It is human nature to want to act. An escape battle, as the old expression says. So, the idea of sitting idle and doing nothing seems counterintuitive. But buy-and-hold has so far been one of the best long-term investment strategies.
However, there are plenty of other ways to take action with your money that fall outside the investing world. Here are three powerful financial planning moves you can make to improve your position in a long-term bear market.
1. Make sure you have a suitable emergency fund
An emergency fund is a valuable liquid store that can be tapped to pay for unexpected expenses. These expenses can be unknown but tend to be medical emergencies, home or car repairs, or to supplement income in the event of a job loss.
There are different schools of thought regarding the best size for an emergency fund. Some say three to six months’ worth of expenses. Others say three to six months’ worth of income. But the safest option would be a six-month income. Keep in mind that the emergency fund refers to cash and cash equivalents, so the sale of stocks and cryptocurrency does not count towards the payment of emergency costs.
There are many advantages to owning a large emergency fund. These benefits are amplified during a market downturn or recession. Psychologically, the emergency fund removes the pressure caused by falling asset prices because there is no fear that you will sell a stock as big as amazon, It’s down 40% from its all-time high, only to pay for unexpected expenses. If someone is fully invested, they will be exposed to unexpected risks and may be more nervous about falling stock prices because there is no room for error. An emergency fund removes much of that concern.
2. Make a financial plan
An appropriate emergency fund can be an important part of a financial plan. A bear market is the perfect time to reconsider your financial plan. One of the biggest mistakes investors make is setting up the wrong allocation or mismanaging their position weighting. Mismanagement of allocation and weights can accidentally result in exaggerated losses. By making a financial plan, the investor can ensure that he invests the right amounts in the right warehouses and does not expose himself to unnecessary risks.
On the flip side, you may find that you are actually risking very little and may have extra cash to cash in when the market is lower. After all, the dollar invested during a bear market tends to go much further. So making sure you can take the right amount of risk can be a great way to unlock hidden value in your financial plan.
3. Increase your saving rate
A savings rate is an essential part of every financial plan—whether for retirement or a regular brokerage account. By cutting back on spending and increasing your savings rate, you can add flexibility to your financial plan and can even free up more purchasing power to activate when stock values are relatively low.

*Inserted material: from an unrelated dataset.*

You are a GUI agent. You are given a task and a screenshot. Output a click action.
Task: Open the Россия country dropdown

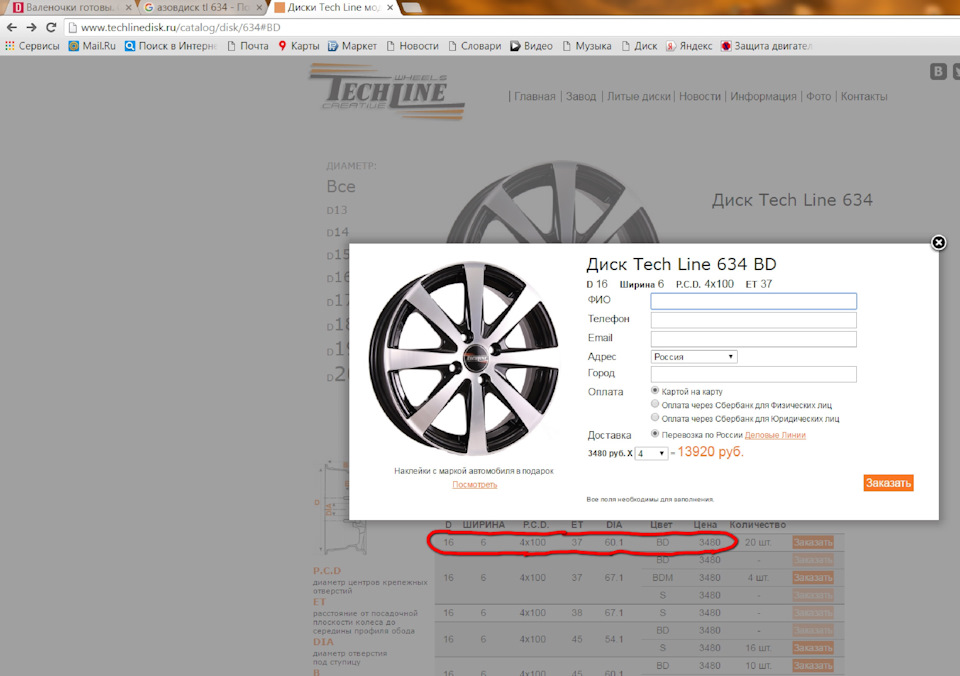(x=693, y=356)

Aside from cutting back on spending, another great way to increase your savings rate is to take a side hustle. This is not for everyone. But especially for people with fewer responsibilities and a bit of extra free time, dealing with a side hustle can be a great way to build skills, learn something new, and increase income that can be opportunistically hired in a bear market.

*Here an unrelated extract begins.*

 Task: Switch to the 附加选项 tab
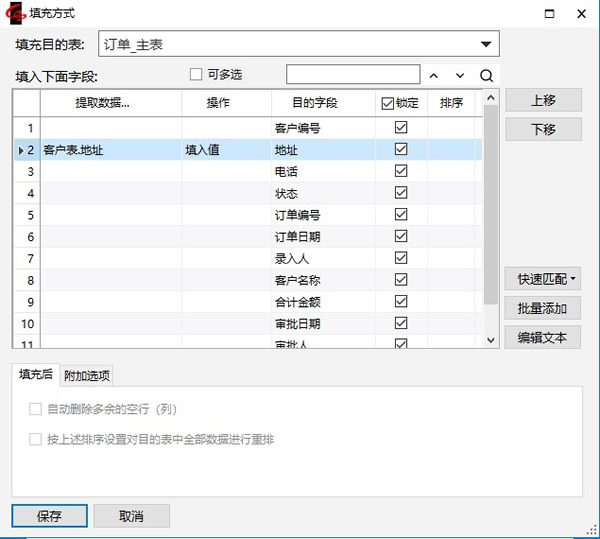click(88, 376)
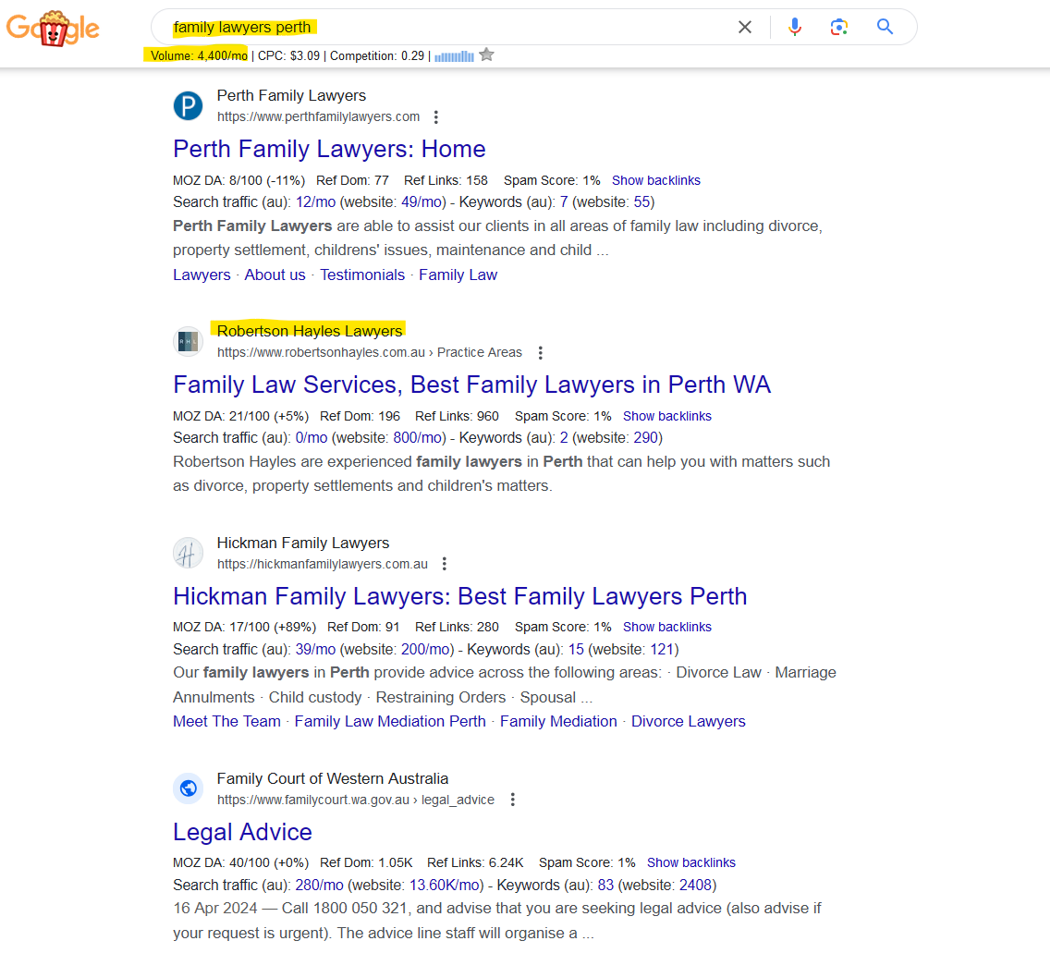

It is important not to confuse market timing when increasing your savings rate. Market timing is actively trying to buy shares at a low price and sell them at a high price. An increase in your savings rate reduces spending or increases your income so that you can buy more shares of your favorite companies. In other words, it is simply belated gratification and the realization that buying during a bear market is a good idea.
Take control of your financial well-being
Reducing market jitters by working on a financial plan or facing a side hustle can be a much better use of nervous energy than messing too much with your stock portfolio. Time is the best cure for stocks that have fallen dramatically. Despite the temptation to sell everything and walk away, selling in a bear market has historically been one of the worst decisions an investor can make.
However, it’s easy to feel helpless during a massive sell-off in the stock market, so finding ways to boost your financial health is key. Building a large emergency fund, adjusting your financial plan, and increasing your savings rate are three ways you can feel more in control of your money and set yourself up for future success.